E. Sander Connolly Jr. (United States) closed the session by discussing the role of the complement system in ischemic stroke. Preclinical studies suggest that the high rates of poor outcome despite successful recanalization may derive by a malignant progressive flow failure driven by the activation of the MBL pathway of the complement cascade, which is amplified by the alternative pathway, resulting in toxic downstream effectors C3a and C5a. Importantly, it is crucial to establish the optimal time window for intervention to maximize the beneficial effects when targeting the complement system, due to the involvement of C3a and C5a in tissue reorganization and repair in the subacute period. Efforts to trial safe and highly effective clinically approved small molecule inhibitors with a short duration of activity are likely to prove most successful in patients harboring cascade activating polymorphisms.


1 Kollikowski AM, Schuhmann MK, Nieswandt B, Müllges W, Stoll G, Pham M. Local Leukocyte Invasion during Hyperacute Human Ischemic Stroke. Ann Neurol. 2020 Mar;87(3):466-479. doi: 10.1002/ana.25665.

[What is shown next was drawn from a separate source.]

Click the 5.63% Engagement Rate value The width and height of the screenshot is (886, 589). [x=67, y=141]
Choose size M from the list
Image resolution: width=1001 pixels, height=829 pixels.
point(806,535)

2 Adrover JM, Del Fresno C, Crainiciuc G, Cuartero MI, Casanova-Acebes M, Weiss LA, Huerga-Encabo H, Silvestre-Roig C, Rossaint J, Cossío I, Lechuga-Vieco AV, García-Prieto J, Gómez-Parrizas M, Quintana JA, Ballesteros I, Martin-Salamanca S, Aroca-Crevillen A, Chong SZ, Evrard M, Balabanian K, López J, Bidzhekov K, Bachelerie F, Abad-Santos F, Muñoz-Calleja C, Zarbock A, Soehnlein O, Weber C, Ng LG, Lopez-Rodriguez C, Sancho D, Moro MA, Ibáñez B, Hidalgo A. A Neutrophil Timer Coordinates Immune Defense and Vascular Protection. Immunity. 2019 Feb 19;50(2):390-402.e10. doi: 10.1016/j.immuni.2019.01.002.